The experience with SUBSCRIBE is you end up with an Amazon.com of private market services that connects everything to a center point and has a killer app in our ‘buy’ button.
This can accelerate sales because logistics and operations are seamless. They can focus on high-value interactions and strategies. They pay us flat enterprise fees. They are not paying us on the billions they transact on our platform, and that is a good thing.
WM: What about on the other side, the fund investor?
RF: 50% of our business is institutional; however, about three years ago, we were approached by one of the nation’s largest IBDs. This wealth management broker/dealer has hundreds of billions in AUM. In alts, they were investing a few billion a year across 40-odd registered funds, unregistered funds and other private investment funds.
They needed to scale their operations. Our tech solved many of the compliance needs, end-to-end processes, digitized paperwork and integrated into internal systems. They did an RFP and called everyone, and we were selected.
I think that was a moment when other firms may have realized they needed to enhance their tech offerings. The IBD didn’t need a menu of investments, feeders or education. It needed an alternative operating system.
We support their end-to-end processes from education to advisors, validation checks, advisor registrations, account information, investor pre-qualifications, sales kits and deliveries, order validations and concentration checks. It allows compliance teams to review orders, and it’s integrated into trading systems and downstream to reporting. We are the alts OS for this IBD, and we subsequently won a few more as well.
WM: There are some other players on the tech side on alts as well, aside from what we’ve talked about. Is the market becoming too crowded?
RF: If you are building a company and building a solution to solve one pain point, I believe you are in trouble. What you need to be building are end-to-end platforms and enterprise solutions that solve a lot of things for a lot of people.

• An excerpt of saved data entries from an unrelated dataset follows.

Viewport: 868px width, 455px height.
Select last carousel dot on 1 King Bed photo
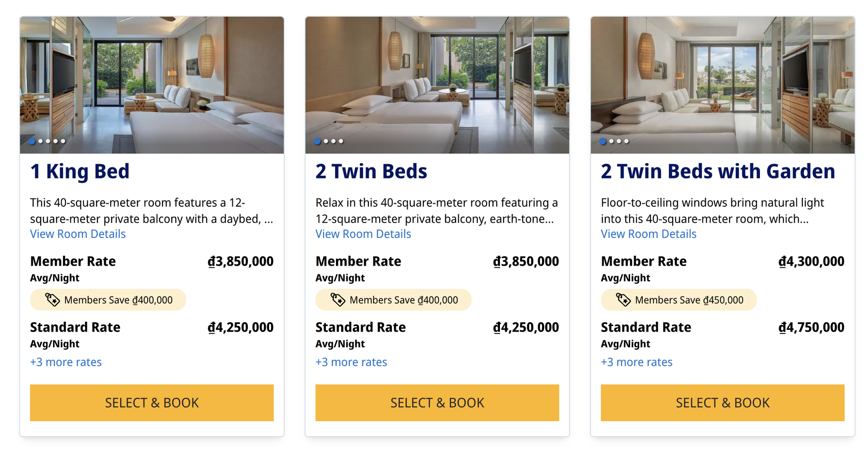pyautogui.click(x=63, y=141)
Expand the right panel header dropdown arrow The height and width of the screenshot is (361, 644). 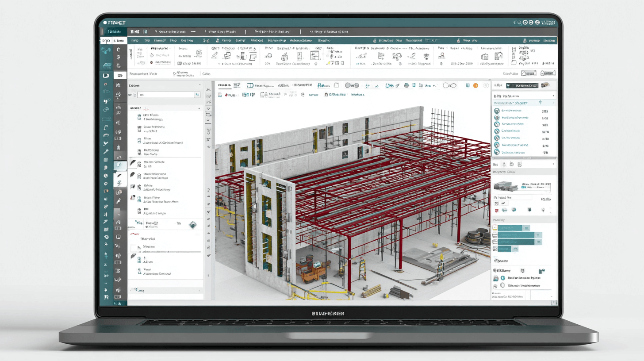553,96
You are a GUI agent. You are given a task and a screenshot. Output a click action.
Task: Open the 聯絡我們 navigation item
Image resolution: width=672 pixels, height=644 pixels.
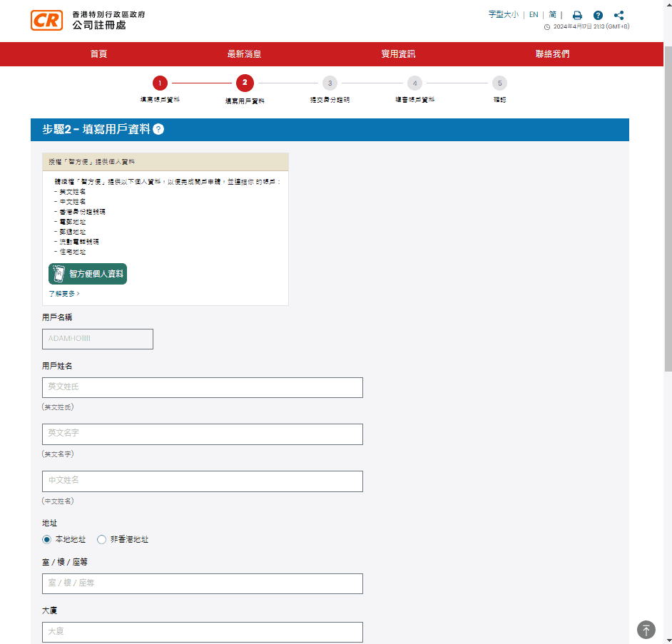tap(552, 53)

If we had just built an electronic subscription tool to address the trade issues and gave that to everyone, once you sold that, you have nothing else to do. We knew we had to do pre-trade and post-trade as well. So, you better be building an end-to-end solution with economies of scale if you want to be around.
If you do build a good point solution, you might get acquired or rolled into something. The few players with end-to-end solutions, however, should reap the majority of the spoils. Others may run out of cash, lose their footing, get acquired or shut down. We will see this in the next phase.
Our competition comes from both institutional and wealth-focused technology firms. So we not only compete with CAIS and iCapital in wealth, but also with everyone else in the institutional market across the pre-trade, trade, and post-trade continuum, including firms such as Intralinks, Anduin, Canoe and Arch Labs.
Nonetheless, my market prediction is that soon one of the larger players will eventually go public or get acquired with a valuation close to $10 billion. That will float all boats across the industry.
WM: Lastly, you’ve discussed a third phase of alts being fully managed in TAMPs. Could this also come in the form of integration with existing TAMPs?
RF: Because we’ve built trading technology that lets you buy, sell, transfer in bulk and at scale, this is the foundation of TAMP-ization. You see fund managers talking about asset allocation models, and CAIS and iCapital announcing model portfolio initiatives. You will hear a lot more about the intersection of alts and TAMPs shortly.
There is so much deal activity it’s hard to keep up. People are running to the goal from five different directions and they are going to collide in the middle. There are three publicly-listed firms trying to become the end-to-end alts behemoth. BlackRock is one of them with their recent purchase of Preqin. TAMPs like Envestnet and Vestmark will need an alts solution as well. They can’t live without it. Given their PE backing I could see them trying to solve the problem by an acquisition, partnerships, or building it themselves.
Elaine Misonzhnik contributed to this story.